> _Task description_
Repeat the entries without change, omitting the pictures.

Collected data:
_____
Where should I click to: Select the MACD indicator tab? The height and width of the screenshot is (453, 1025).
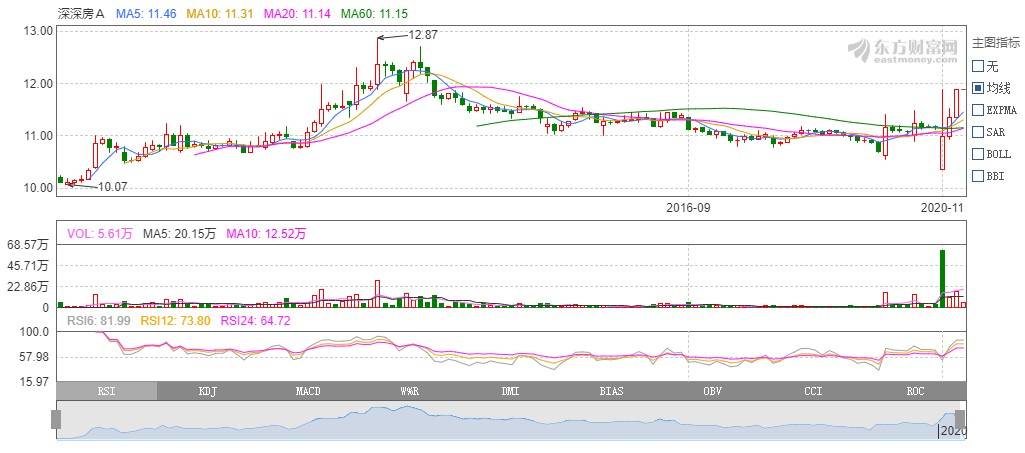tap(308, 391)
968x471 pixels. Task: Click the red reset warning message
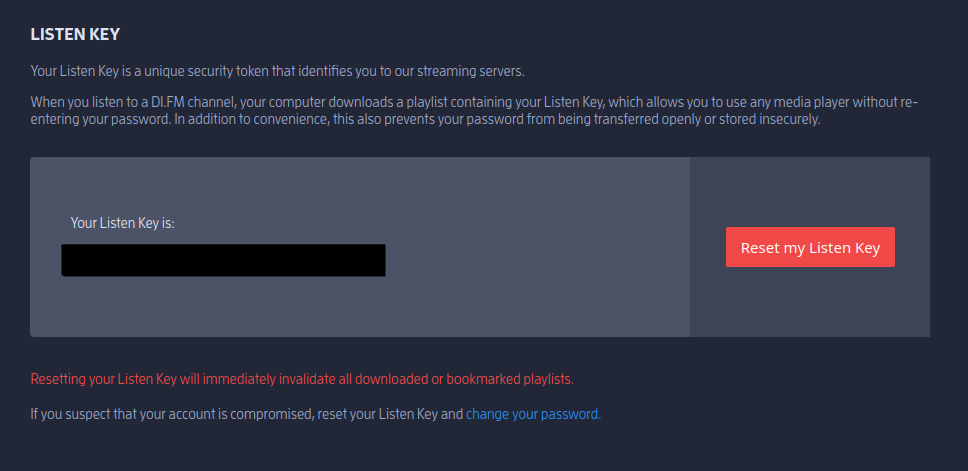(302, 379)
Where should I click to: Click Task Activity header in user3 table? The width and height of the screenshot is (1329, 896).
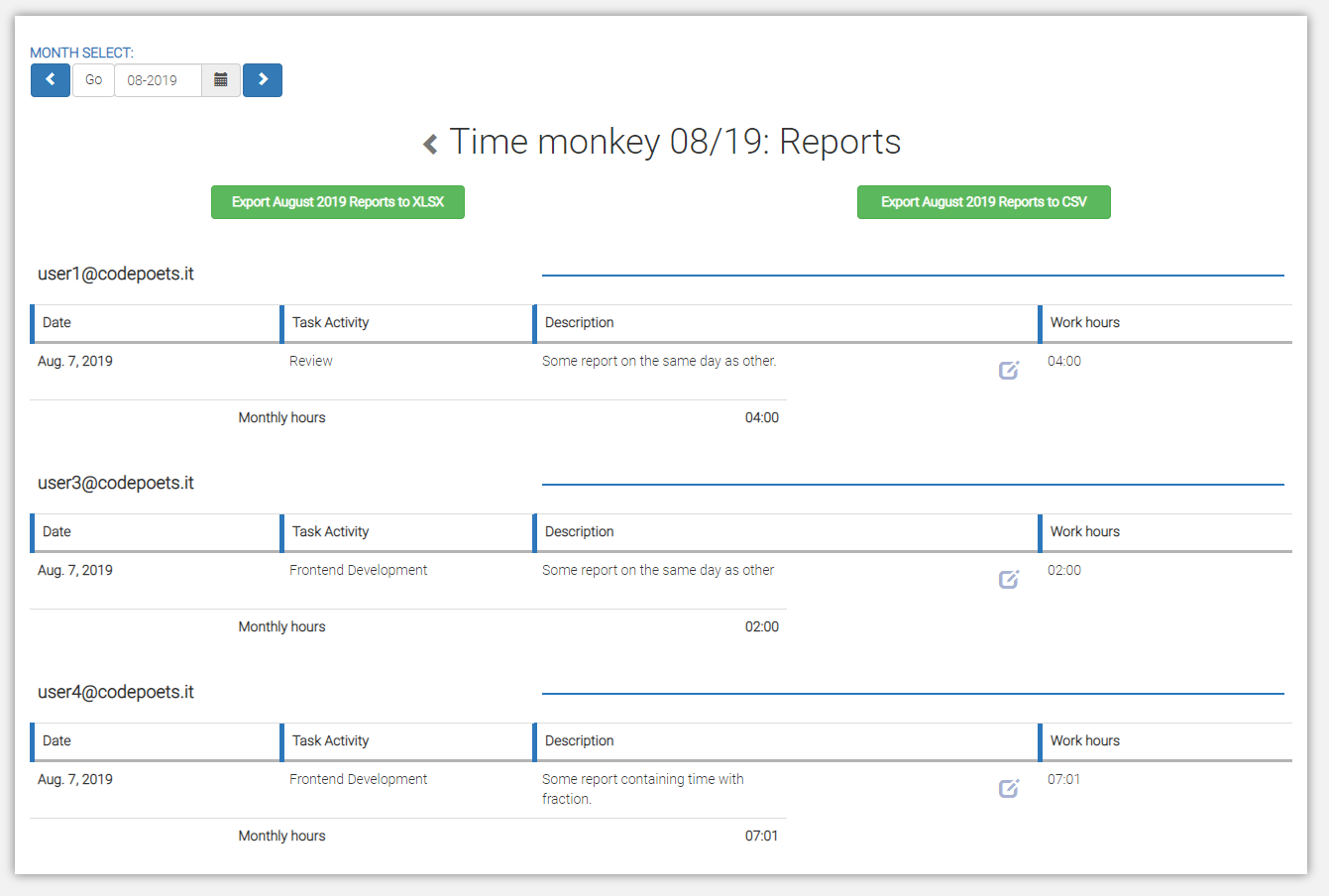pyautogui.click(x=407, y=532)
_____
> _The answer_
Where should I click to: Select the MACD indicator tab? The height and width of the screenshot is (453, 1025).
tap(308, 391)
968x471 pixels. Task: Click the red reset warning message
(302, 379)
Where should I click to: Click Task Activity header in user3 table? The width and height of the screenshot is (1329, 896).
pyautogui.click(x=407, y=532)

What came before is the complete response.